[A block of data]
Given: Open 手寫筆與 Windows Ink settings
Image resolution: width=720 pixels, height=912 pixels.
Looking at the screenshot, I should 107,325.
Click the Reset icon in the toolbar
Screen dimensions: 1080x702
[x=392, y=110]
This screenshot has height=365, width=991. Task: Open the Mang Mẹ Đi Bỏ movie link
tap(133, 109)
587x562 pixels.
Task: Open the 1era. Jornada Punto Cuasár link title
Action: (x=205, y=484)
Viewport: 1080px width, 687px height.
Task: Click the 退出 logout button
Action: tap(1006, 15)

CHALLENGE:
Write out every one of these records exactly as they appear, line by line, with nothing changed.

COMPLETE ANSWER:
Given: Open 手寫筆與 Windows Ink settings
Image resolution: width=720 pixels, height=912 pixels.
Looking at the screenshot, I should 107,325.
Click the Reset icon in the toolbar
Screen dimensions: 1080x702
[x=392, y=110]
This screenshot has height=365, width=991. Task: Open the Mang Mẹ Đi Bỏ movie link
tap(133, 109)
587x562 pixels.
Task: Open the 1era. Jornada Punto Cuasár link title
Action: (x=205, y=484)
Viewport: 1080px width, 687px height.
Task: Click the 退出 logout button
Action: tap(1006, 15)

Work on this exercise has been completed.